O ex-prefeito preso, Joselyr Benedito Silvestre (atualmente preso em regime domiciliar) sofreu mais uma derrota na Justiça, em petição de um Habeas Corpus impetrado pela defesa do ex-prefeito, o qual pedia que JBS obtivesse a sua soltura, por não ter sido julgado em Instâncias Superiores ao Tribunal de Justiça (2º Grau de jurisdição), sentença que o levou à prisão em fevereiro do ano passado.
O Ministro Joel Ilan Paciornik (relator) indeferiu o pedido (negou), alegando que o STF já tem jurisprudência formada (vários julgamentos no mesmo sentido), bem como súmula, na qual prevê a prisão depois de julgamento em 2ª Instância, não necessitando aguardar em liberdade, demais recursos, como era realizado anteriormente, e deixavam muitos criminosos por anos soltos, até que o último recurso fosse julgado.

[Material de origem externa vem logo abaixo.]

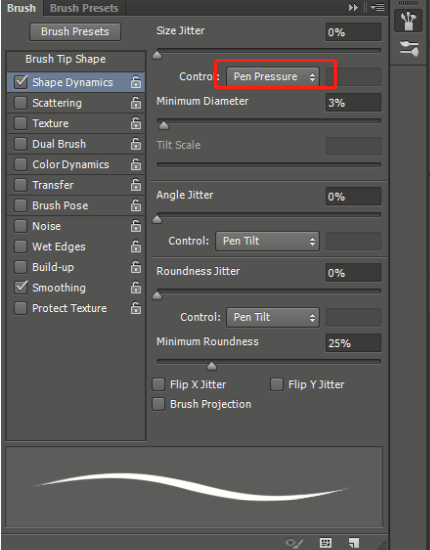Image resolution: width=430 pixels, height=550 pixels.
Task: Open the Angle Jitter Control dropdown
Action: click(267, 241)
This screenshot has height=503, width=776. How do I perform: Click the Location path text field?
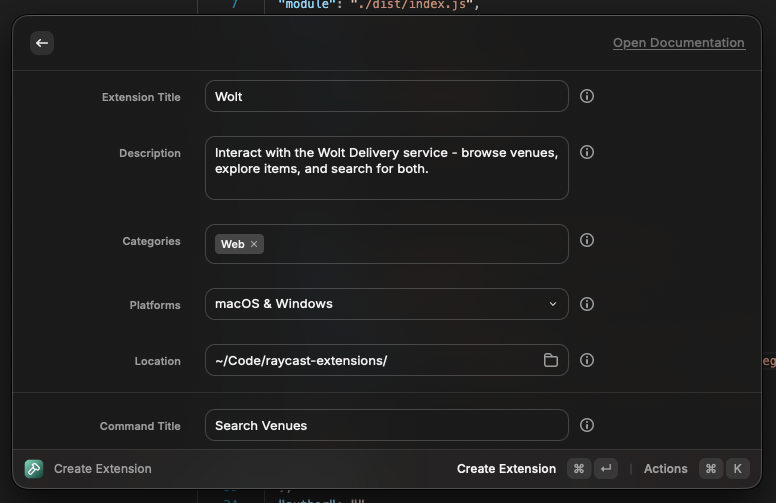point(370,360)
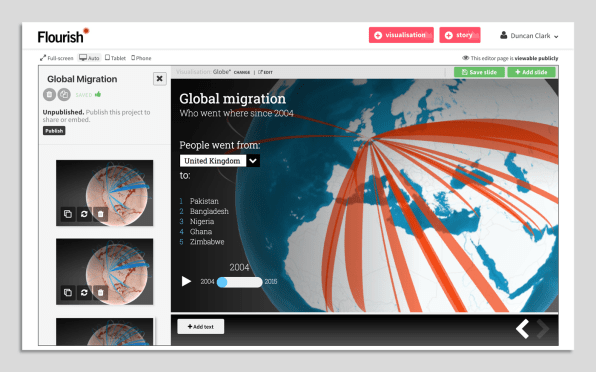This screenshot has width=596, height=372.
Task: Go to previous slide with left chevron
Action: tap(523, 328)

A defesa de JBS alega no HC: Constrangimento ilegal por ausência de fundamentação no decreto que autorizou a prisão do paciente, após julgamento de recurso de Apelação –Validade - Ausência dos quesitos autorizadores da prisão antes do trânsito em julgado.

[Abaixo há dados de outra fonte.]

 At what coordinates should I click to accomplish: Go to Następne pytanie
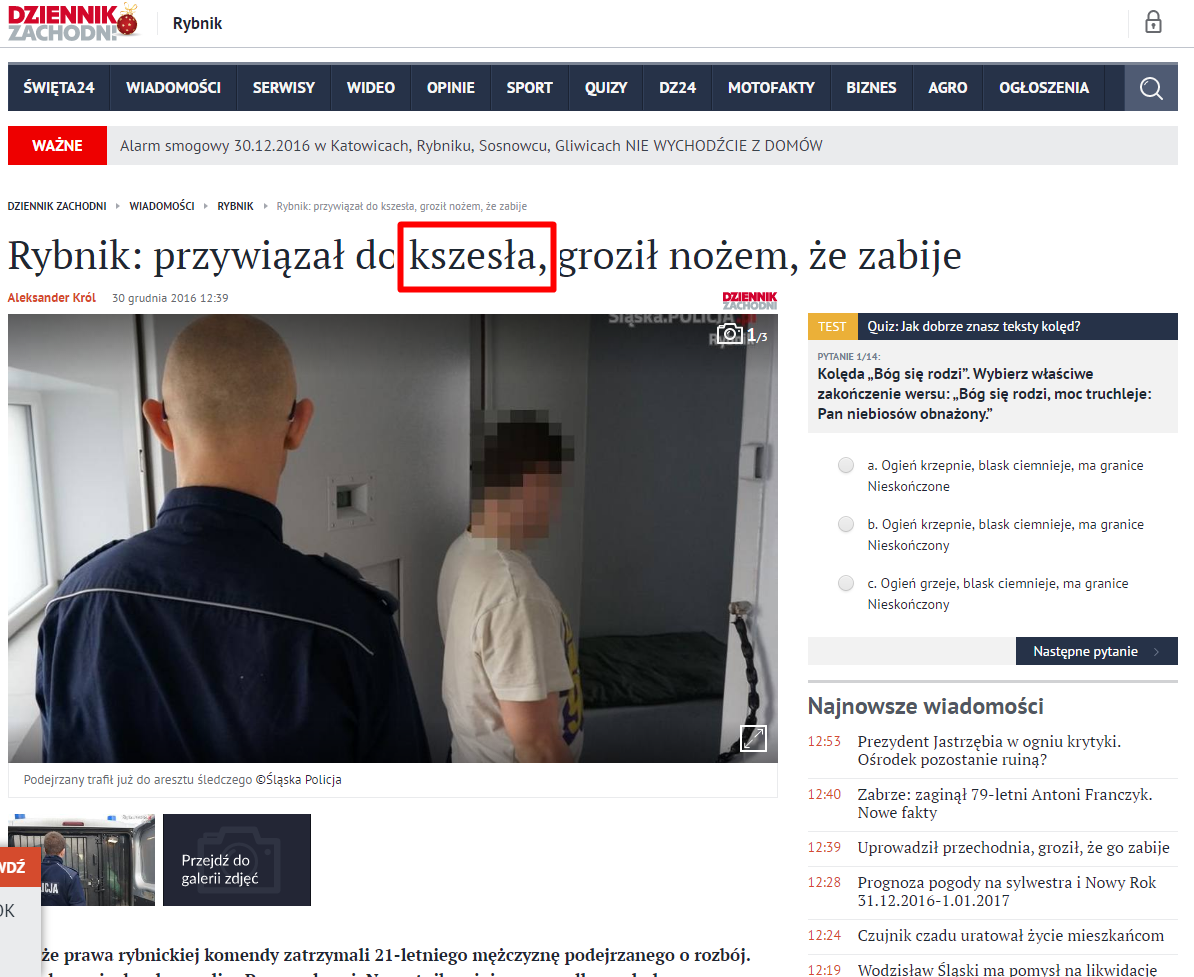[1096, 651]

Ainda segundo a defesa de JBS, ele é paciente, e, se encontra, atualmente cumprindo pena, em regime fechado, no Centro de Ressocialização de Avaré, sob jurisdição do Decrim de Bauru, Estado de São Paulo, face a somatória de suas penas, mas nenhuma em regime fechado.

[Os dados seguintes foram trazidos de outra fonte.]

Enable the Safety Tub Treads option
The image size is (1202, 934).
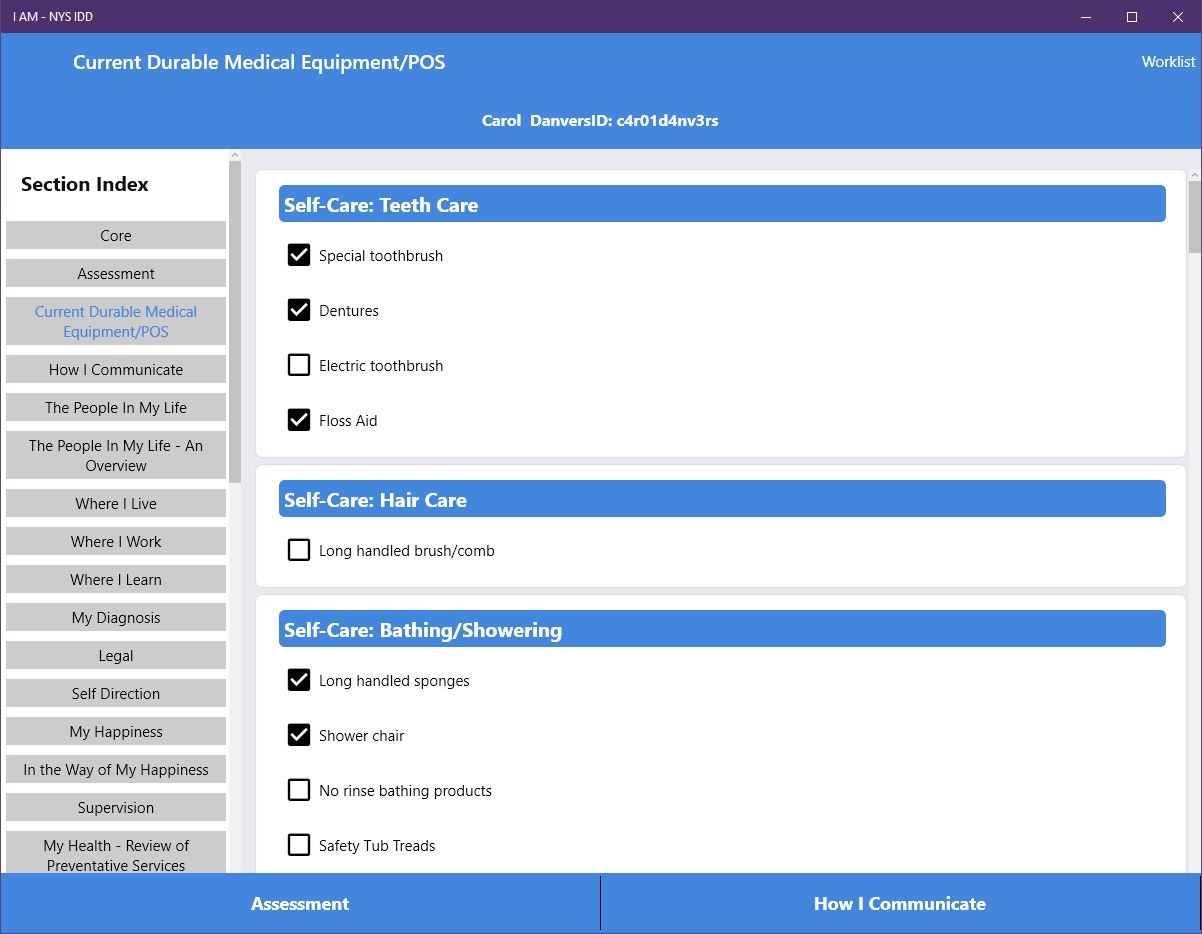pos(298,845)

Os advogados ainda alegaram que JBS sofreu, no dia 23/12/2016, gravíssima obstrução coronária (80%), tendo sido, em razão disso, submetido a delicada intervenção cirúrgica consistente em angioplastia coronária no hospital especializado da cidade de Botucatu.
A defesa manobrou, na sequência, Recursos Especial e Extraordinário que são enviados aos tribunais superiores, no caso o STJ e STF, mas, que, foram inadmitidos (não aceitos) pelo TJ/SP. Ainda inconformada, a defesa do ex-prefeito, ajuizou agravos, em face de ambas as decisões, ainda pendentes de julgamento no Superior Tribunal de Justiça e no Supremo Tribunal Federal.
Em seu despacho e decisão, o Ministro exara que, segundo consta, a pedido do Ministério Público estadual, o Magistrado de 1º Grau determinou a expedição de mandado de prisão em desfavor do ex-prefeito, diante do novo entendimento pertinente ao tema da execução provisória, manifestado pelo Supremo Tribunal Federal (STF).
A defesa de JBS visava com o HC, alterar o regime inicial de cumprimento, do regime-fechado para o aberto.
No entanto o STJ (Superior Tribunal de Justiça) não acatou os argumentos de defesa e manteve a sentença em regime-fechado, não reconhecendo o Habeas Corpus.
O ex-prefeito ainda tem mais dois pedidos de Habeas Corpus em aberto (não julgados) no próprio STJ.
Prisão domiciliar
O ex-prefeito continua com o benefício da prisão domiciliar, depois que deixou a Santa Casa. Ele voltou a sua residência e aguarda laudo pericial, para saber se continua em sua casa, ou se terá que retornar à cadeia para cumprir sua pena.